# Looking for easy, 'on the go ' weaves and knots.



## misterbik

Hi!
Some amazing stuff on here, it's mind boggling that people came up with some of these complicated creations in the first place, I can barely replicate most of them yet, great stuff guys.

Anyway, what do I mean 'on the go'.
Generally I mean the scenario that I have a long walk to town and back again, and idle hands along the way.
I'd love to be able to weave some stuff that doesn't really need any kind of anchoring or stability setup or table top to perform.

Or I often have an hours bus ride each way to visit a friend a few times a week.

I'm guessing there are some that don't require those things, and preferably not 27 feet of cord dragging behind me or wrapped around half the bus 

Something a bit complex and challenging that will keep me occupied while wandering along.

Ideally a few different ones using the same length of cord, so I can just weave and unweave and reweave a different one.

Even better if they involved a lot of the type of wraps and over/under layering etc that most major project weaves all share to some degree, so I can get in some practice. 

I don't ask for much, do I? 

Just names of weaves or knots are fine, no need to worry about links or pictures etc. I got the googster.

Although If you don't mind including the very basic info, eg what type it is ( eg, decorative knot, lanyard, knife knot etc) and roughly how long a piece of cord i will need.
(Meters preferred, but I can always convert)

Thanks peeps  
hope I'm not imposing too much.




Sent from my iPhone using Paracord Forum


----------



## Paracord-Crafters

Knife lanyards are always a good choice for small on the go projects.. they can be as complex or simple as you wish to make them. Try making them using a spiral or crown sinnet type weave or snake knot, add Celtic or button type knots to the bottom for even more of a challenge and join two colors for a two tone version.. You can use just about any length of cord, when you run out it's finished


----------



## MrParacord

Key chains/key fobs are great and easy to make while watching TV, etc. and don't require a lot of courage to make. 

Try the Solomon bar a.k.a Cobra Knot and/or the Snake knot. Both are easy to learn and can make some very nice looking key chain/key fobs.


----------



## misterbik

Hi guys, thanks!
I'll check those out. 

I have made the cobra knot so far although I found it far easier with the top anchored to something.

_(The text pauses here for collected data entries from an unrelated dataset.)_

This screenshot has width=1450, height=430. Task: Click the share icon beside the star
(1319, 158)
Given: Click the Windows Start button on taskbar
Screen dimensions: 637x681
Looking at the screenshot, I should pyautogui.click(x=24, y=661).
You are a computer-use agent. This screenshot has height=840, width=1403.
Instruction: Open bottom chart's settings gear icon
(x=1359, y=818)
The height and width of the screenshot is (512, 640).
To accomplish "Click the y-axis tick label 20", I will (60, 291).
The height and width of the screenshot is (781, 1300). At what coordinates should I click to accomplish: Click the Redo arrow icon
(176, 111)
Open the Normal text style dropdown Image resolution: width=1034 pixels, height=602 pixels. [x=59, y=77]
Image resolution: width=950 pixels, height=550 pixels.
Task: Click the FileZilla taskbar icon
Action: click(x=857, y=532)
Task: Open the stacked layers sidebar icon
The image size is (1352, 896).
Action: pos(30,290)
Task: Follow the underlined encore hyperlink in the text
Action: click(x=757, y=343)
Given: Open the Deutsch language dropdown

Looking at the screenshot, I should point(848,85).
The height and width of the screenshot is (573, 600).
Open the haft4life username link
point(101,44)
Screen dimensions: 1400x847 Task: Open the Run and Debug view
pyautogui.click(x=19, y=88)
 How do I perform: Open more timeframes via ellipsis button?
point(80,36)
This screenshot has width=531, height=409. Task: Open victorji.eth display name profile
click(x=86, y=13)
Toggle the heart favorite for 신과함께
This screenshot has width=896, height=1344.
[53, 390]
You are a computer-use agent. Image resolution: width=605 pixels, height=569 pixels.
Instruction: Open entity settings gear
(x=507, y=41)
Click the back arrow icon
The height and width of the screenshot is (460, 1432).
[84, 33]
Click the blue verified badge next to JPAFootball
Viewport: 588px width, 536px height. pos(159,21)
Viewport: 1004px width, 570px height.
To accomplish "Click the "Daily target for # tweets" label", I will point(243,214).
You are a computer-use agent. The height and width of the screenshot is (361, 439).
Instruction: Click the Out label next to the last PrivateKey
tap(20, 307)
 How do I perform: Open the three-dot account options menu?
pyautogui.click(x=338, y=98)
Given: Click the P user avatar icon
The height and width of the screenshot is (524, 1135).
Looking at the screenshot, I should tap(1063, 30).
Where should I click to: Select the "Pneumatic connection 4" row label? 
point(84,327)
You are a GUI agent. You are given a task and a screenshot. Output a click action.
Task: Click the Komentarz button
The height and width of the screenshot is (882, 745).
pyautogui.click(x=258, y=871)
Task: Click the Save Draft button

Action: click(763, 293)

Made a make shift carry cord for my drink bottle while walking today, just a Taut Line Hitch around the neck, and a basic half hitch session around a double-back for the handle.  
( I've got some serious research to do)

The half hitch twisted as it went, and then slipped up the cord into a compressed bunch when I pulled on it. 
I guess I should have knotted it into the line instead of just around.
(Duh obviously, you say ) 

Any suggestions for a more attractive and useful option? Both for bottle neck and for handle?
(Some kind of closed loop handle would be nice, woven for easier/wider grip)

Don't want to go as loose as the square knot chain but don't have enough cord for something like a snake weave. Even a half hitch was too much ( it was only 1m of cord) but I have a 2m piece as well.

Sitting in a shopping mall waiting for bus (40mins) bah.

They have a thrift shop here that sells fake paracord pretty cheap, I wouldn't use it for anything serious but it seems good enough for weaving with..


Sent from my iPhone using Paracord Forum


----------



## DaBigKahuna

I'd go with the Snake knot or the Zipper Sinnet. Both are easy enough to learn and can be done without an anchor.


----------



## misterbik

They seem to be two strand wraps, any single strand?


Sent from my iPhone using Paracord Forum


----------



## DaBigKahuna

misterbik said:


> They seem to be two strand wraps, any single strand?
> 
> 
> Sent from my iPhone using Paracord Forum


Zipper Sinnet can be done from a single strand. 

Here's a video. They call it a chain sinnet but it's the same weave. 

https://www.youtube.com/watch?v=sGklOhpBMKA


----------



## misterbik

Sweet  much appreciated kind sir!


Sent from my iPhone using Paracord Forum


----------